* **TASKS AND EXERCISES**:
1 - List every muscle or muscle group named in the section headed "The Importance of Squats" of the text on fitness for nurses.
2 - Answer these from the text on fitness for nurses:
(a) What vigorous cardio schedule does the American College of Sports Medicine suggest?
(b) How long is the warm-up before interval training?
(c) How many side steps in each direction does the lateral band walk call for?

* **TEXT BLOCK**:
----------------------------------------

Aerobic Strength and Endurance

    Your nursing schedule demands aerobic endurance but don't rely on your job to keep you fit. Instead, get fit to efficiently do your job. Otherwise, you'll face the three D's -- depletion of energy, depression from exposure to sickness and disease from a compromised immune system -- that come with the profession. Aerobic exercise enhances mood, energy level and immunity, says Mayo Clinic staff. That's probably why the American College of Sports Medicine suggests 30 minutes of moderate-intensity aerobic exercise for a minimum of 30 minutes, five days a week, or vigorous cardio sessions for 20 minutes, three times weekly.

Types of Aerobic Exercise

    Since a nursing shift demands a stop and start type of aerobic endurance, interval training best suits your profession. Warm up for 15 minutes, then run, bike, row or use any cardio machine for three minutes at 80 to 85 percent of your maximum heart rate, or at an eight on a one to 10 perceived exertion scale. Take three minutes of active recovery, which keeps you moving at an easy pace, then repeat the three minutes on and three minutes off pattern for three or four cycles.

The Importance of Squats

    The squat encourages teamwork among your glutes, hamstrings and quads. Your body relies on these muscles when you help your patients move in and out of bed. Strengthening them alleviates stress on other muscle groups often overworked when lifting patients, such as your deltoids, trapezius and lower back muscles. As a weight-bearing exercise, squats maintain bone density, lowering your risk of developing osteoporosis and increasing career longevity. Squats fall into the compound exercise category, meaning that they multitask different muscle groups simultaneously: exactly as nurses do when tending to patients.

Upper Body Routine

    Heaven help the nurse who uses a biceps curling action when attempting to lift a patient. In fact, never in your nursing career will you use muscle isolation movements, so keep them out of your workout. Exercises such as chinups, pushups and dips engage all of the muscles of your upper body. Weight training exercises such as the military press strengthen your shoulders. The bent-over barbell row strengthens your upper back while simultaneously engaging your lower-body muscles. Do three weekly upper-body workouts weekly, performing three sets of 12 reps. Work your core with planks, saving time over standard crunches and twists. Start doing planks resting on your forearms, progressing to a standard pushup position on your hands with your arms straight. Work up to two planks per session that you hold for at least 60 seconds.

Circuit Training

    The circuit training format -- which alternates two to five minute strength and aerobic segments -- should feel familiar to nurses, who race to patients' rooms, then lift the patients. Incorporate leg and upper body exercises, and maintain your heart rate with dynamic, large muscle toning exercises. The lateral band walk, for example, works your outer thighs, while providing mild, low-impact aerobic activity. Wrap a band around your ankles, and take eight side steps to the right and eight to the left.

----------------------------------------

* **LISTED ENTRIES**:
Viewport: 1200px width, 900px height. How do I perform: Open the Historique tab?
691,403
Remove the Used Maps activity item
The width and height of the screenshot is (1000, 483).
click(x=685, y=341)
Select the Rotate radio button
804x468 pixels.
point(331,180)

----------------------------------------

* **RESULTS IN ORDER**:
1 - Glutes, hamstrings, quads, deltoids, trapezius, lower back muscles

2 -
(a) Sessions of 20 minutes, three times weekly
(b) 15 minutes
(c) Eight